EXTRACTED INFORMATION.
·····

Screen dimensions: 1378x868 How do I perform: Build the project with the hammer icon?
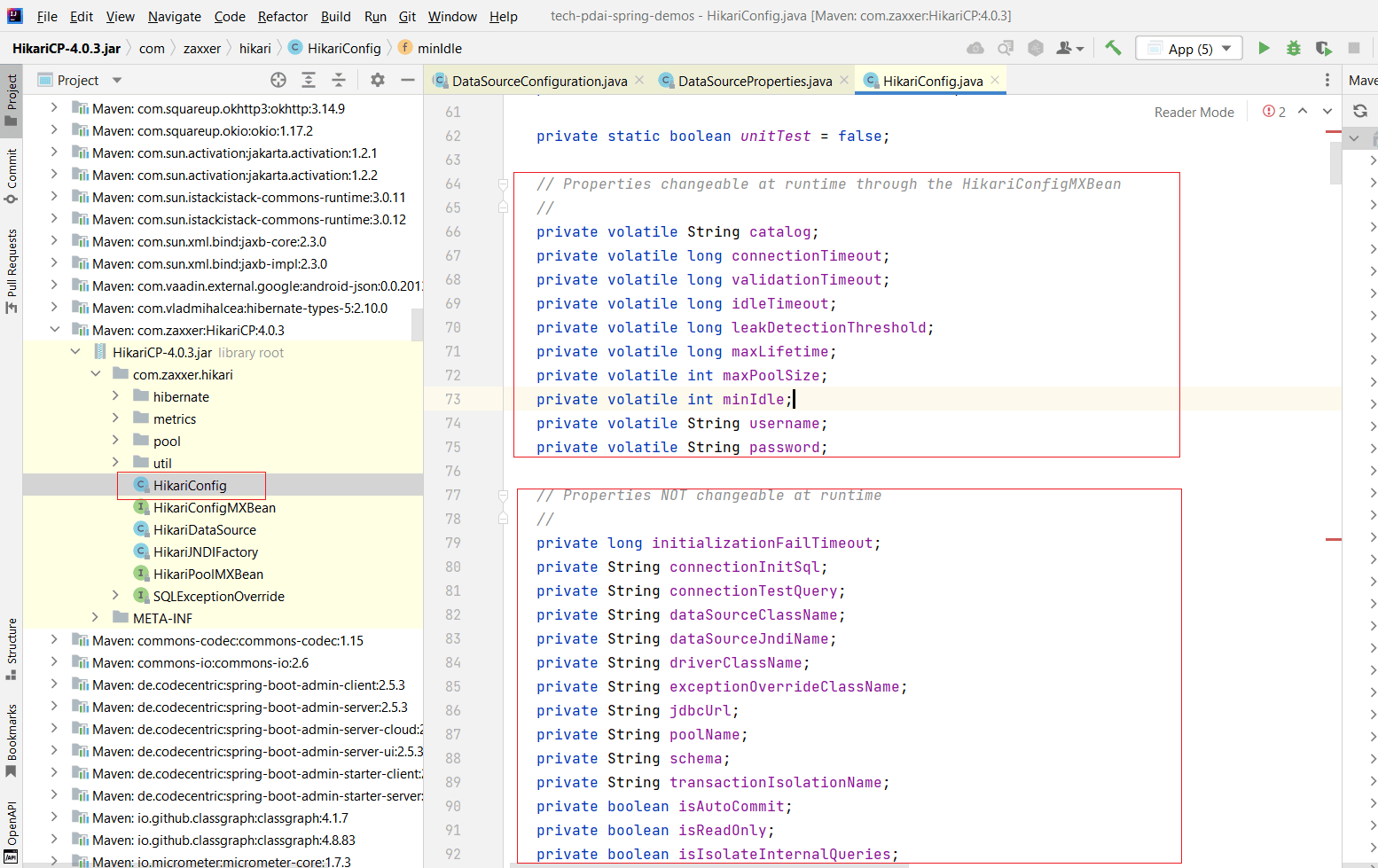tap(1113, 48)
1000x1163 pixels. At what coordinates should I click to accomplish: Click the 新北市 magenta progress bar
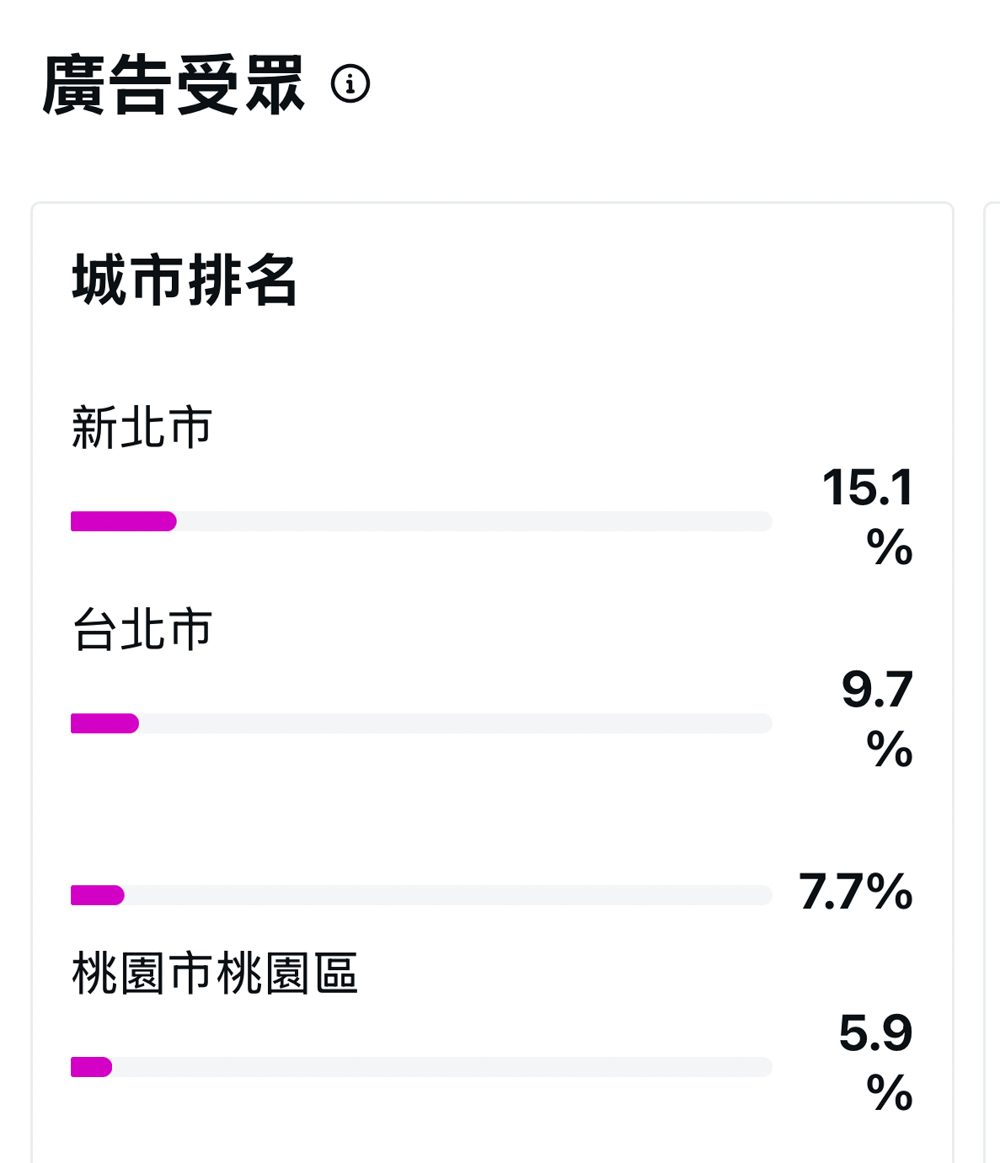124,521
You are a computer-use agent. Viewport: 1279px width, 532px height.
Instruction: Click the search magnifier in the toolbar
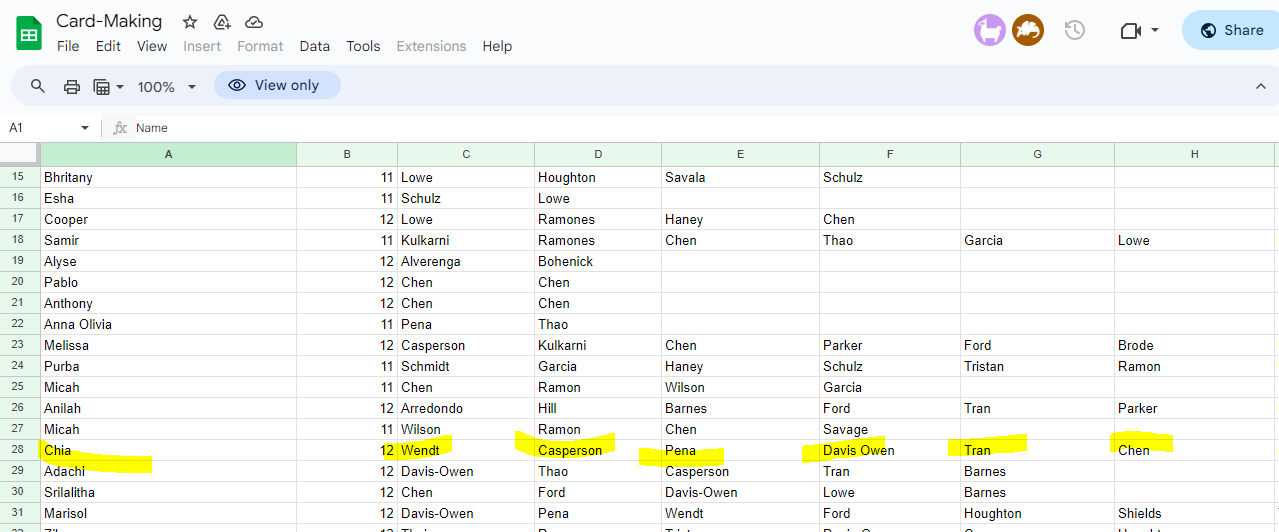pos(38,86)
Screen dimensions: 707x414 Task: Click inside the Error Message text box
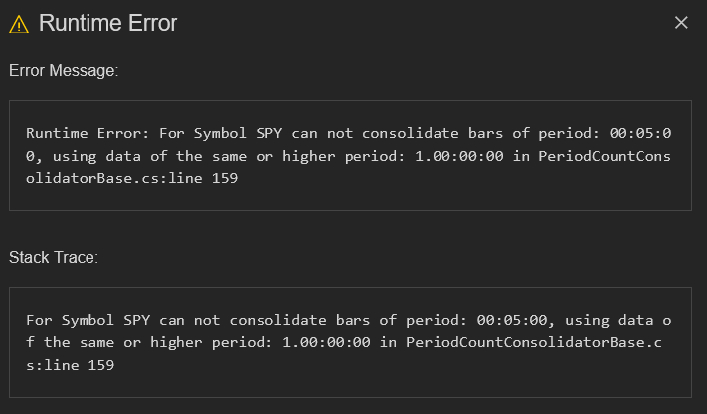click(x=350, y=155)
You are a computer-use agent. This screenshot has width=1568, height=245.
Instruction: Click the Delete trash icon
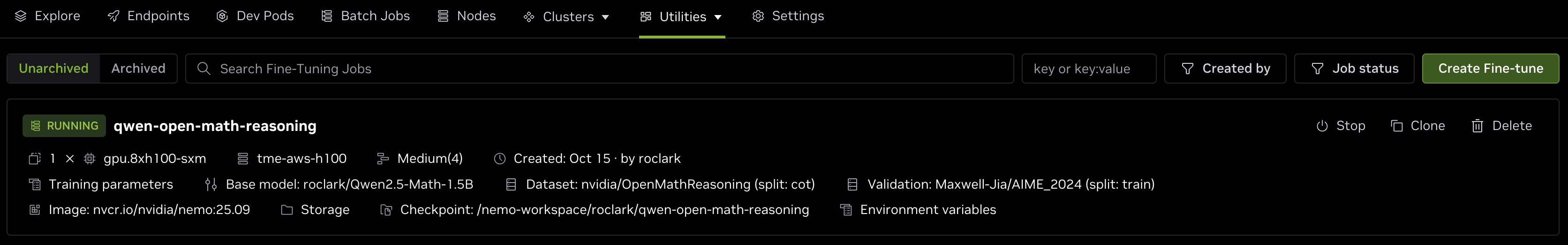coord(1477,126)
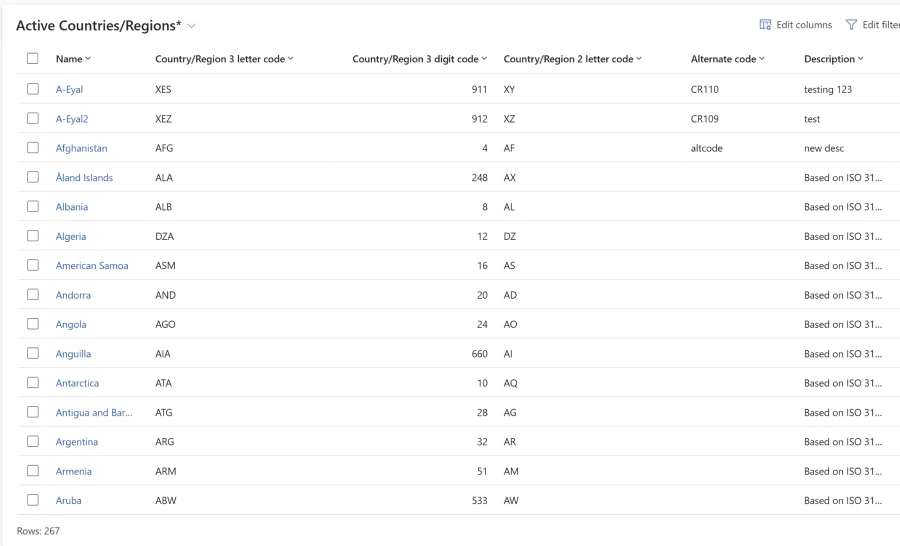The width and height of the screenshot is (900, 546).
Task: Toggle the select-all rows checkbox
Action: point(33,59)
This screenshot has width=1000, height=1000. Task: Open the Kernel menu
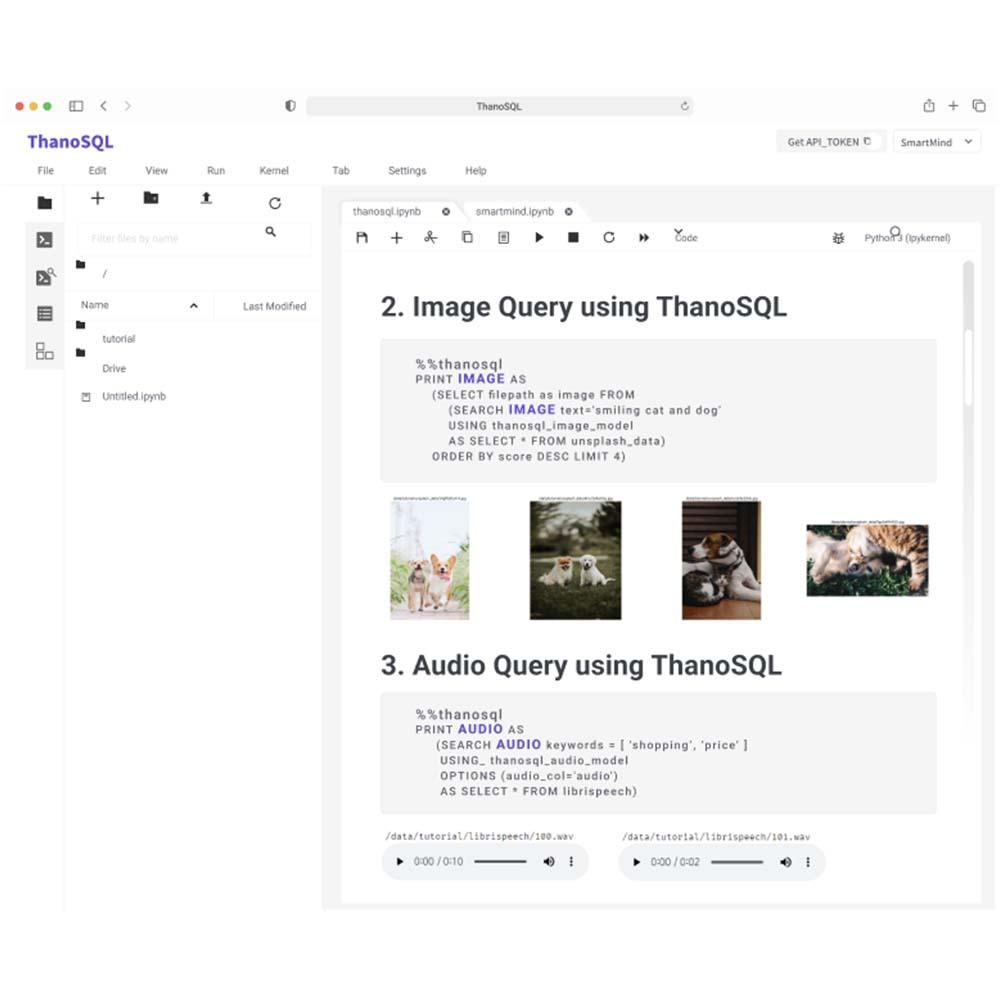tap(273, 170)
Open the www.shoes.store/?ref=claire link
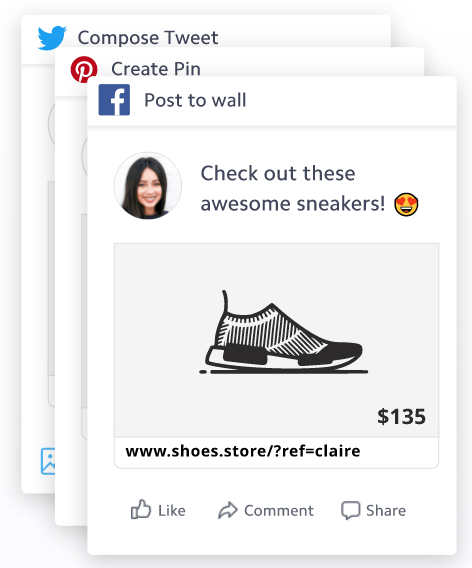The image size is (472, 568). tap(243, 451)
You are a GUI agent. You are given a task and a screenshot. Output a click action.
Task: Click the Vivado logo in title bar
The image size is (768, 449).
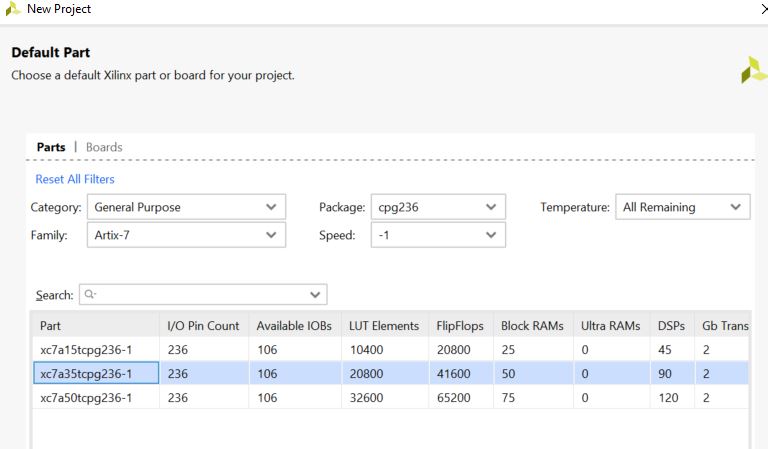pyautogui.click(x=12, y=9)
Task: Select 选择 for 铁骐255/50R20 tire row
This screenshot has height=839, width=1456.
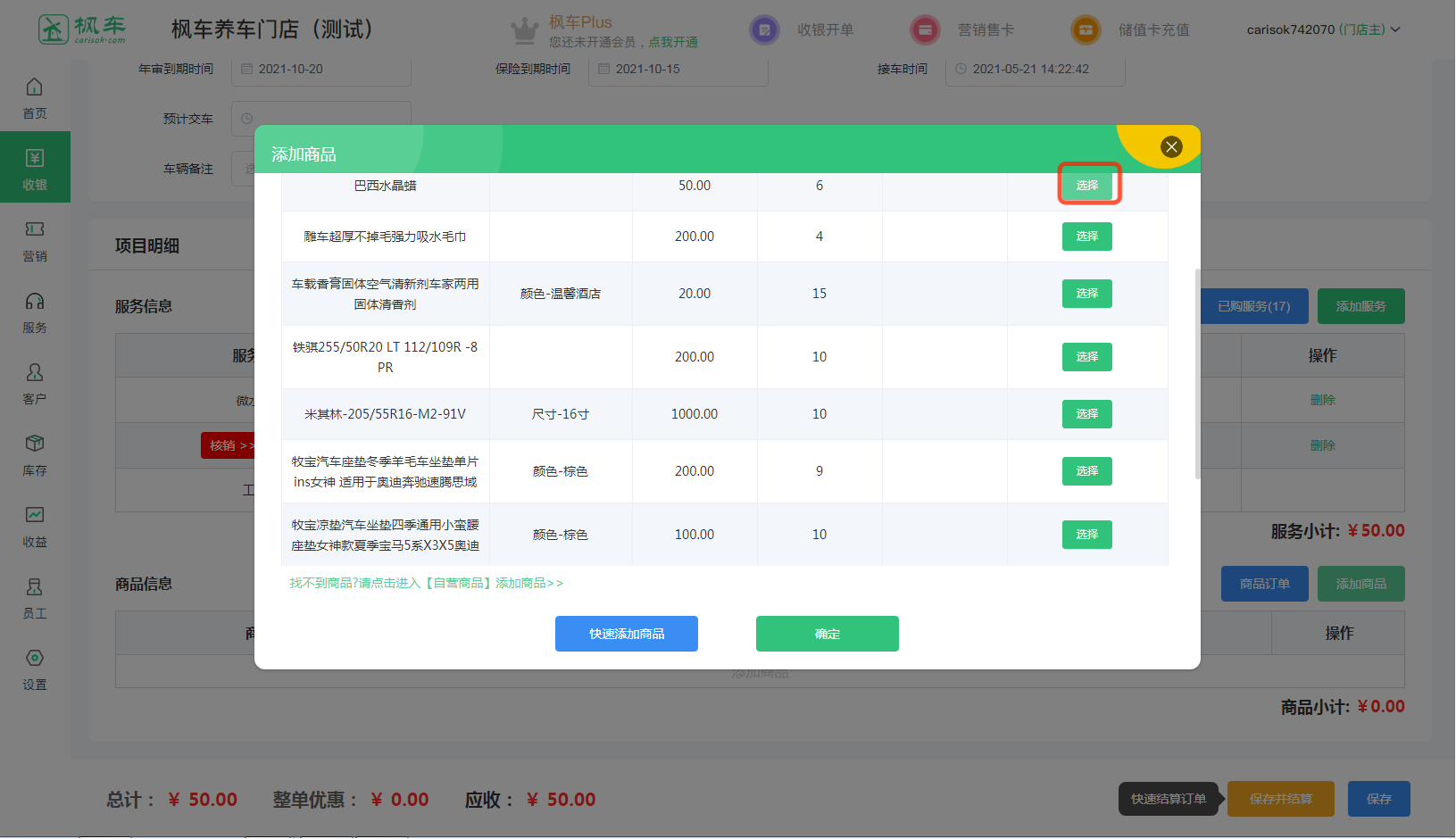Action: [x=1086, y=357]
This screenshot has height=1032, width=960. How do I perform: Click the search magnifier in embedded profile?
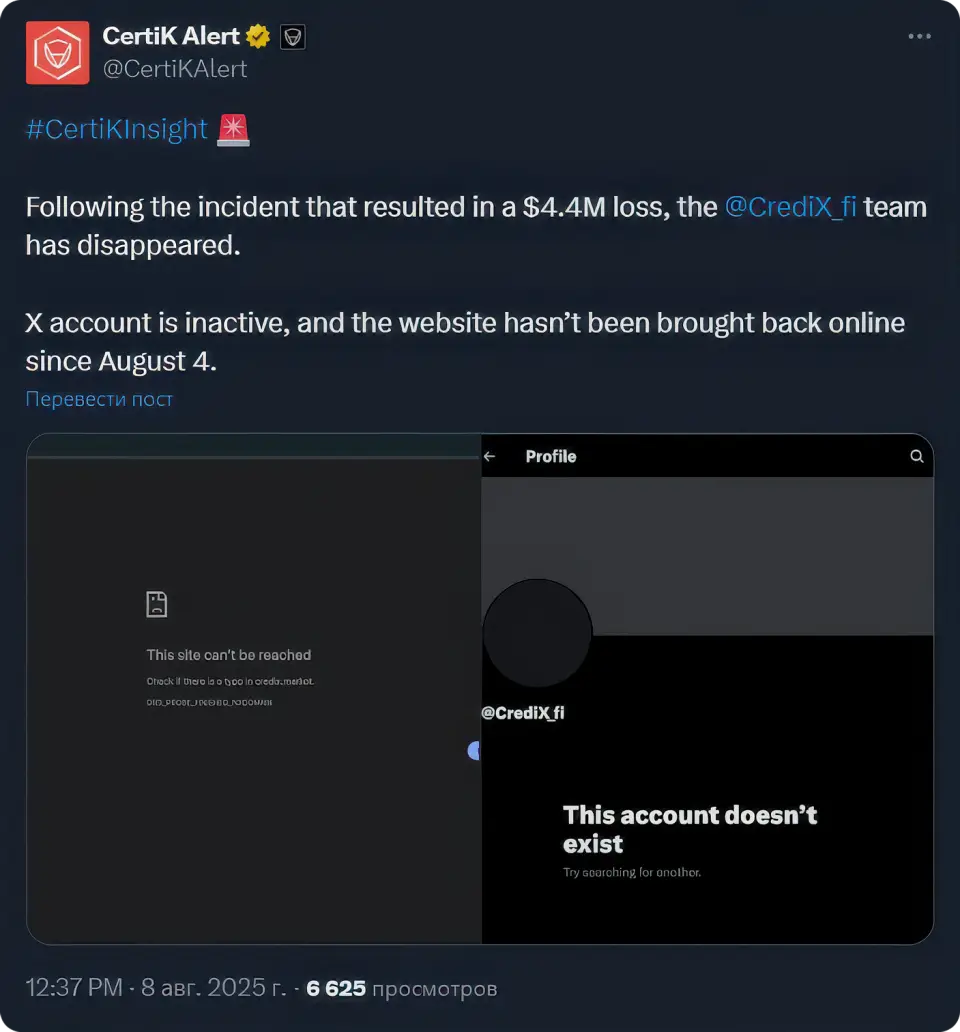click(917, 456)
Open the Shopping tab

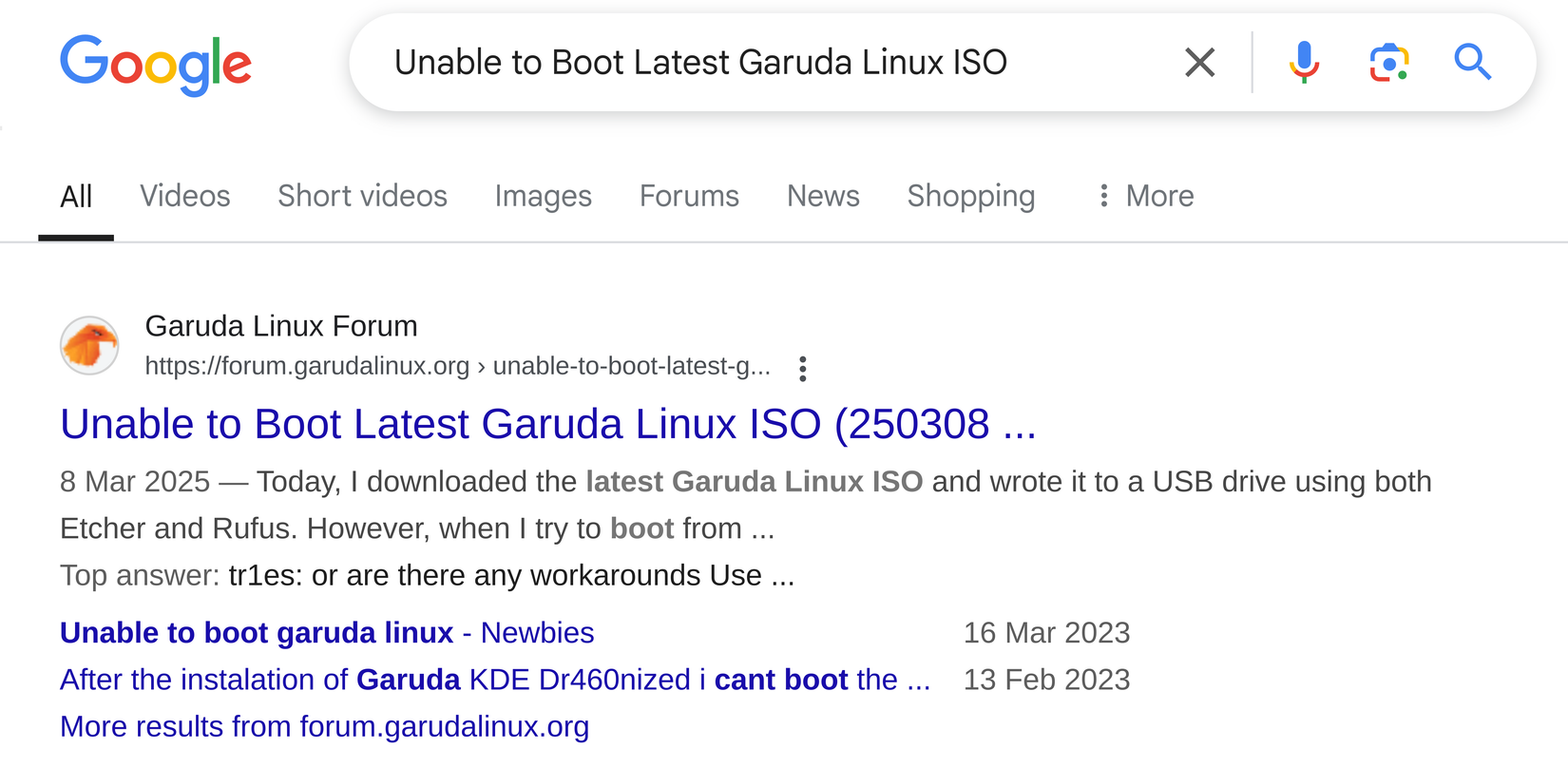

·····

WHAT THE TASK REQUIRES. Exactly as written, give again every line from the one containing "1000x1163 pixels. At" through the last line of the material, both included, with the pictures left out.

ANSWER TO THIS PROBLEM.
1000x1163 pixels. At what coordinates should I click to accomplish: Click the 新北市 magenta progress bar
124,521
You are a computer-use agent. Viewport: 1279px width, 532px height.
Instruction: Click the search magnifier in the toolbar
pos(38,86)
Screen dimensions: 707x414 Task: Click inside the Error Message text box
click(x=350, y=155)
You are a computer-use agent. This screenshot has width=1568, height=245.
Instruction: Click the Delete trash icon
coord(1477,126)
The width and height of the screenshot is (900, 546).
Task: Toggle the select-all rows checkbox
Action: point(33,59)
This screenshot has width=1000, height=1000. Task: Open the Kernel menu
tap(273, 170)
Open the www.shoes.store/?ref=claire link
The image size is (472, 568). tap(243, 451)
You are a GUI agent. You are given a task and a screenshot. Output a click action.
Task: Click the Vivado logo in title bar
The image size is (768, 449).
pyautogui.click(x=12, y=9)
Task: Select 选择 for 铁骐255/50R20 tire row
This screenshot has height=839, width=1456.
Action: [x=1086, y=357]
This screenshot has height=1032, width=960. How do I perform: Click the search magnifier in embedded profile?
click(917, 456)
Open the Shopping tab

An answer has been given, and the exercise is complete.